Talking Points Memo drove the U.S. attorrneys story, proof that Web writers with input from devoted readers can reshape journalism.

New York — IN a third-floor Flower District walkup with bare wooden floors, plain white walls and an excitable toy poodle named Simon, six guys dressed mainly in T-shirts and jeans sit all day in front of computer screens at desks arranged around the oblong room's perimeter, pecking away at their keyboards and, bit by bit, at the media establishment.

The world headquarters of TPM Media is pretty much like any small newsroom, anywhere, except for the shirts. And the dog. And the quiet. Most newsrooms are notably noisy places, full of shrill phones and quacking reporters. Here there is mainly quiet, except for the clacking keyboards.
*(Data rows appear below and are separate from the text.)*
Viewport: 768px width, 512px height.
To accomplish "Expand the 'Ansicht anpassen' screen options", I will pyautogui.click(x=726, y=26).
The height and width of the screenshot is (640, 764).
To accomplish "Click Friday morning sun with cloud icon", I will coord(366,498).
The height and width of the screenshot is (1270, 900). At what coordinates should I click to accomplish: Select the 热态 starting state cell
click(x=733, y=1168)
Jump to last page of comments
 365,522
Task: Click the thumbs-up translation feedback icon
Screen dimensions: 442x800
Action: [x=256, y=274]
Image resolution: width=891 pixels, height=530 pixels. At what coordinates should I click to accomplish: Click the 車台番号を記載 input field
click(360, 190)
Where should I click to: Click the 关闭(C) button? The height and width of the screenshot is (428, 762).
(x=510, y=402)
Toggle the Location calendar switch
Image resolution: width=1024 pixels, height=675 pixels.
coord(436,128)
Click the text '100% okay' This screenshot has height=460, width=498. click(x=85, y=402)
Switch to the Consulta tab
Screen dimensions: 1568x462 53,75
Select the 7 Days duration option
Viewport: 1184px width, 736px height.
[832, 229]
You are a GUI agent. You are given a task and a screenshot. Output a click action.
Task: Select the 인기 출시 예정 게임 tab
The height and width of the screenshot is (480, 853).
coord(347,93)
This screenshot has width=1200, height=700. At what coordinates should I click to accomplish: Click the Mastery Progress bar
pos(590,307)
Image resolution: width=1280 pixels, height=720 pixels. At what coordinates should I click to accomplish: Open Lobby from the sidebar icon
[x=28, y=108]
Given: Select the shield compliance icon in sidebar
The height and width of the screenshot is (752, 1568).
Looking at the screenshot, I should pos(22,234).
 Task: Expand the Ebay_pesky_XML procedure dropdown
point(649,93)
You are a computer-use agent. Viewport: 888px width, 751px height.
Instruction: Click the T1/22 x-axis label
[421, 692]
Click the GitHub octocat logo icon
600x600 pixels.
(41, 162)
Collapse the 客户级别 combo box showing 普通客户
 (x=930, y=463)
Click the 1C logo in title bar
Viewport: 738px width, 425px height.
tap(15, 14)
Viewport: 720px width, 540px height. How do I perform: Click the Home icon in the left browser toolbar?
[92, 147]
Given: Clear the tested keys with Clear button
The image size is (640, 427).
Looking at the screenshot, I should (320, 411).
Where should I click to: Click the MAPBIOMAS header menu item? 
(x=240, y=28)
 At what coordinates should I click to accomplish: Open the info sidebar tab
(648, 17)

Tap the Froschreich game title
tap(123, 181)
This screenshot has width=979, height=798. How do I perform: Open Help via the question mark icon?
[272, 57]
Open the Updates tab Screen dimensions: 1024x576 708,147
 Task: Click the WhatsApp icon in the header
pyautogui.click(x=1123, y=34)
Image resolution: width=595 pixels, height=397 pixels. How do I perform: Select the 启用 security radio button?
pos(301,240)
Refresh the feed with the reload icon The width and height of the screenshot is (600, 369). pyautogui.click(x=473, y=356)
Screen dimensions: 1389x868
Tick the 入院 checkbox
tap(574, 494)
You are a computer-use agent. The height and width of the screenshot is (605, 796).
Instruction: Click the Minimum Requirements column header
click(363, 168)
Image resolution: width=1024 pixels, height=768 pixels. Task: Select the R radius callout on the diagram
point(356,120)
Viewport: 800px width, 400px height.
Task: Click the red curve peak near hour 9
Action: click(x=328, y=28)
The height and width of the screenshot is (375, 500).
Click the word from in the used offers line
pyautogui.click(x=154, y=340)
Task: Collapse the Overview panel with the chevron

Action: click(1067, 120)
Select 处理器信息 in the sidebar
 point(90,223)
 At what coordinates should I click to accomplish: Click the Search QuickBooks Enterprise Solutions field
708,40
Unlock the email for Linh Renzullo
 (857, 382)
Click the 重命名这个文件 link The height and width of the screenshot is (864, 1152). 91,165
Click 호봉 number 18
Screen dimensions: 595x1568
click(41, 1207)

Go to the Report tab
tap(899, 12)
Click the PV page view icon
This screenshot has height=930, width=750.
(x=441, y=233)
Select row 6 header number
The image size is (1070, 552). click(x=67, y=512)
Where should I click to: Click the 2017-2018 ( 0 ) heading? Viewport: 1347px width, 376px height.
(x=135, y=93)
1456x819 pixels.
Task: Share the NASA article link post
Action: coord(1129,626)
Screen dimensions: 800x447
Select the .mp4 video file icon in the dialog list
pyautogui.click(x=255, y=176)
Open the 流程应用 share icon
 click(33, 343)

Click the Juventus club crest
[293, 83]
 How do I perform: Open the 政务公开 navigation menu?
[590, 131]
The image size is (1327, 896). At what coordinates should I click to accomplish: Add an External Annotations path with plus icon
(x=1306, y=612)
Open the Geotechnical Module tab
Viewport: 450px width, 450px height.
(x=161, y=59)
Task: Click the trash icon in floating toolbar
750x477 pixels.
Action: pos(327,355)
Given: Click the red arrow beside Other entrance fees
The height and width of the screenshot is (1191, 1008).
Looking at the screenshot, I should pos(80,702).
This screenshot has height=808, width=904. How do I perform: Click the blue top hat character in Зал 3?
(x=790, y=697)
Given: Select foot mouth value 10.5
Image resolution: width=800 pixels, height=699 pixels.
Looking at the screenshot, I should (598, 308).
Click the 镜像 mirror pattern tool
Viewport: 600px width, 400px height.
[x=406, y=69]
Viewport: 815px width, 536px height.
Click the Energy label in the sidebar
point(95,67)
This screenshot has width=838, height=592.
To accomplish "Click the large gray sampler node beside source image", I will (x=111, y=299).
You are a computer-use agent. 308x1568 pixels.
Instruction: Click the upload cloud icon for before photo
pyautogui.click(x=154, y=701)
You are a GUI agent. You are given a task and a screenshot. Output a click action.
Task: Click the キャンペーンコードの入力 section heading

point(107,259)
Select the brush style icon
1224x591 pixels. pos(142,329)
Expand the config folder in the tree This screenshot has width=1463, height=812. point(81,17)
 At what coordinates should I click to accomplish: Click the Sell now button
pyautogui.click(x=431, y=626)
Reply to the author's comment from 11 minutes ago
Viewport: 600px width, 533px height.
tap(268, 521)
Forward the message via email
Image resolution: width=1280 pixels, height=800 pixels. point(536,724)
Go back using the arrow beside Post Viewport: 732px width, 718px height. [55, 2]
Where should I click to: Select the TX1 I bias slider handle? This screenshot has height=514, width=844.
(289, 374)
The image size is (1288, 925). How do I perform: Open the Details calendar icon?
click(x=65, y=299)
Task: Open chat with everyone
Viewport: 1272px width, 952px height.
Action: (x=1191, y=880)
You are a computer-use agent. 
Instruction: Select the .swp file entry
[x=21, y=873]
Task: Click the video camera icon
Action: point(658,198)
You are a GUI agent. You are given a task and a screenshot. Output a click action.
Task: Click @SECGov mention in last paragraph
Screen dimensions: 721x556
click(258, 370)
It's 20 or so blocks up town to the heart of the media establishment, the Midtown towers that house the big newspaper, magazine and book publishers. And yet it was here in a neighborhood of bodegas and floral wholesalers that, over the last two months, one of the biggest news stories in the country — the Bush administration's firing of a group of U.S. attorneys — was pieced together by the reporters of the blog Talking Points Memo.

The bloggers used the usual tools of good journalists everywhere — determination, insight, ingenuity — plus a powerful new force that was not available to reporters until blogging came along: the ability to communicate almost instantaneously with readers via the Internet and to deputize those readers as editorial researchers, in effect multiplying the reporting power by an order of magnitude.

In December, Josh Marshall, who owns and runs TPM , posted a short item linking to a news report in the Arkansas Democrat-Gazette about the firing of the U.S. attorney for that state. Marshall later followed up, adding that several U.S. attorneys were apparently being replaced and asked his 100,000 or so daily readers to write in if they knew anything about U.S. attorneys being fired in their areas.

For the two months that followed, Talking Points Memo and one of its sister sites, TPM Muckraker, accumulated evidence from around the country on who the axed prosecutors were, and why politics might be behind the firings. The cause was taken up among Democrats in Congress. One senior Justice Department official has resigned, and Atty. Gen. Alberto R. Gonzales is now in the media crosshairs.

This isn't the first time Marshall and Talking Points have led coverage on national issues. In 2002, the site was the first to devote more than just passing mention to then-Senate Majority Leader Trent Lott's claim that the country would have been better off had the segregationist 1948 presidential campaign of Sen. Strom Thurmond succeeded. The subsequent furor cost Lott his leadership position.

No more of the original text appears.